TO DO.
Repeat exactly, and nothing more, the lines from the one that includes "Screen dimensions: 940x650" through the final line of the entries; skip the pictures.

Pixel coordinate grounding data
----

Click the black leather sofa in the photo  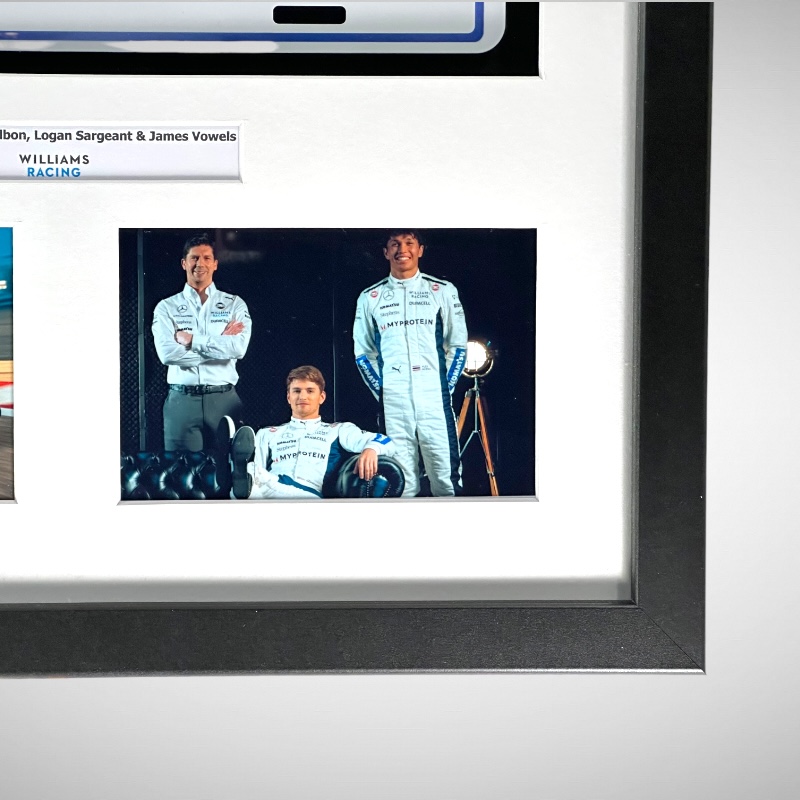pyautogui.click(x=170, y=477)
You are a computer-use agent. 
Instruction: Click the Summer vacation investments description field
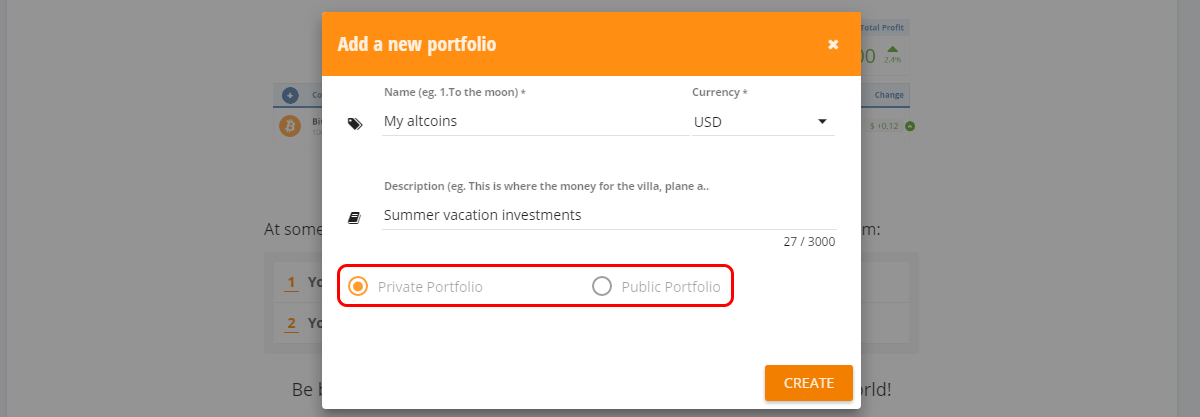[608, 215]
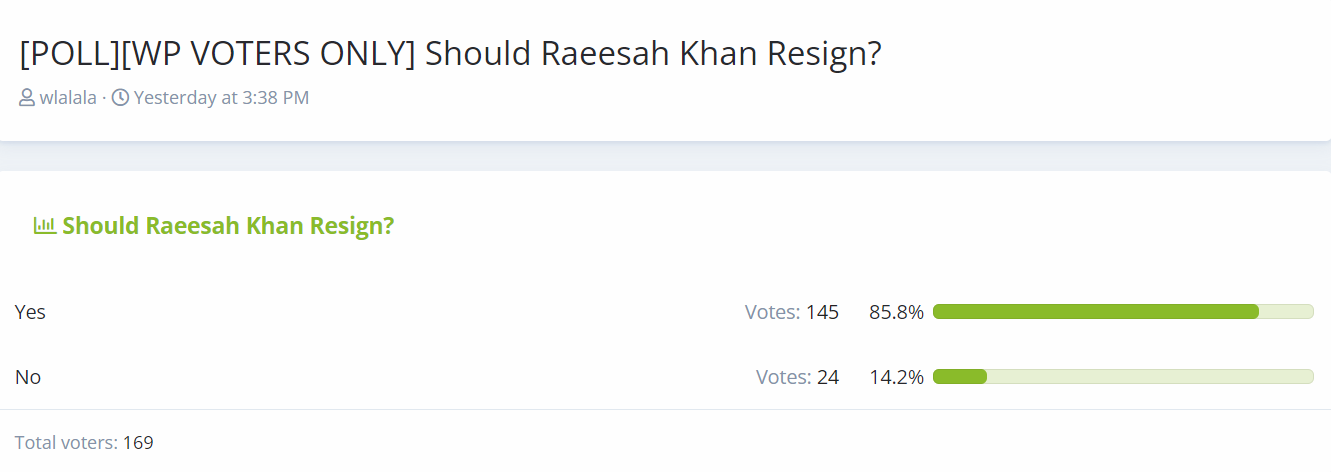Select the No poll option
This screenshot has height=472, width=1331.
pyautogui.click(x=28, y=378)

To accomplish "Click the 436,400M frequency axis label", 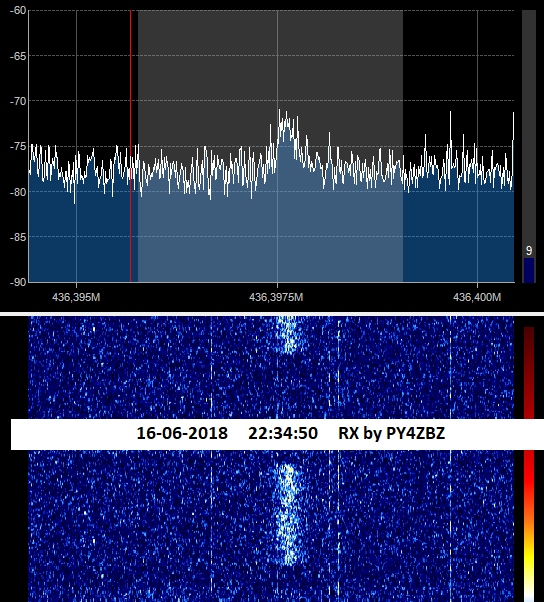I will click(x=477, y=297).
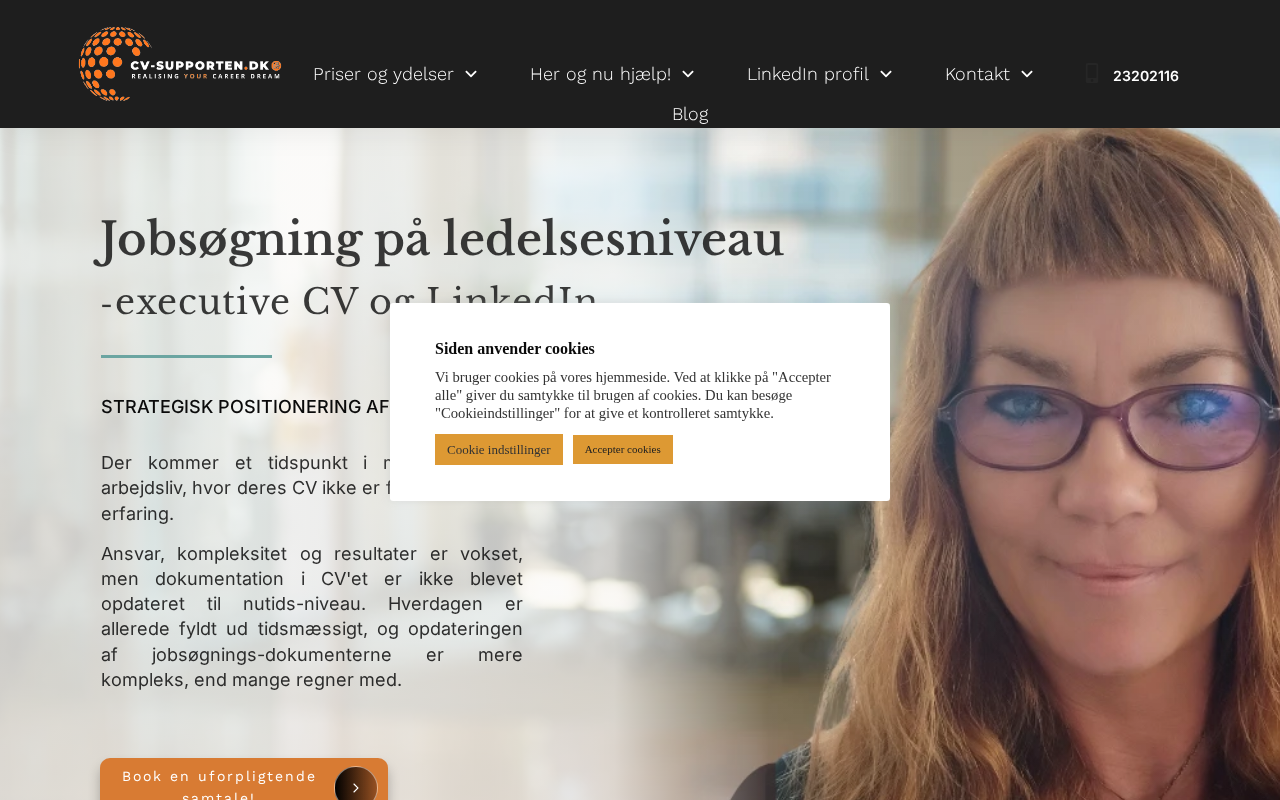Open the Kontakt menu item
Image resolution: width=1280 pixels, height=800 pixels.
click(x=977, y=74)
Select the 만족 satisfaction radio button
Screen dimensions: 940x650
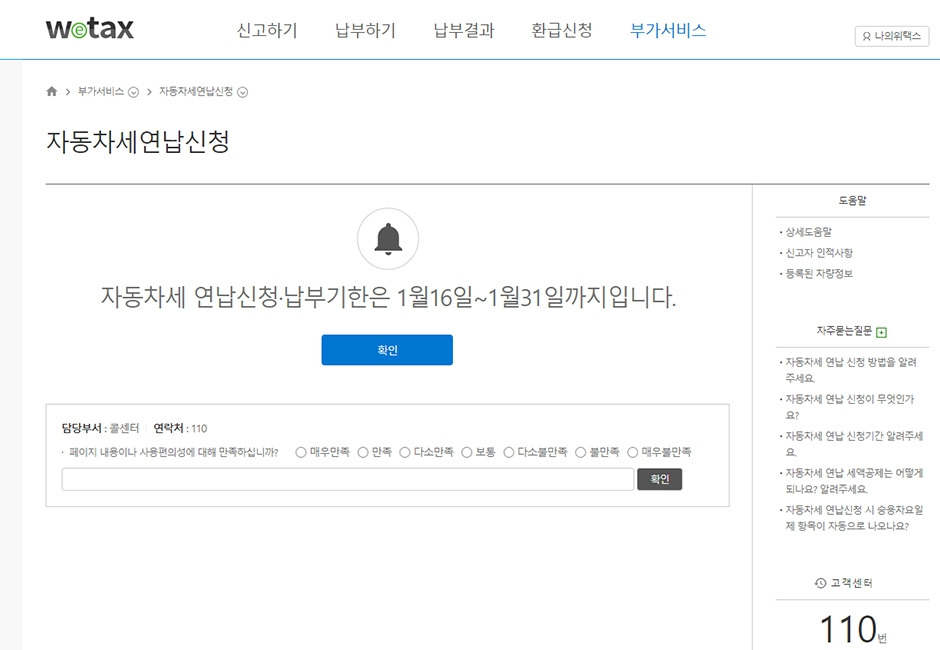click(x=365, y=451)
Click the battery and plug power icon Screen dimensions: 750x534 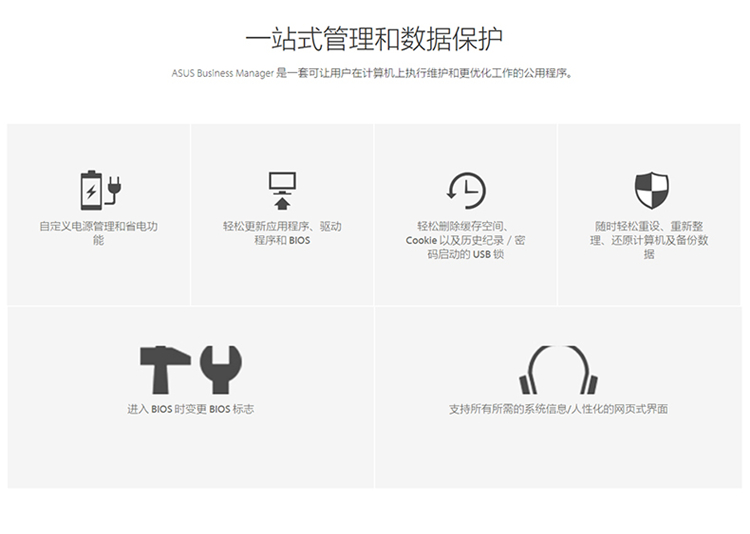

----

REPLY.
Screen dimensions: 940x650
click(x=365, y=451)
Click the battery and plug power icon Screen dimensions: 750x534 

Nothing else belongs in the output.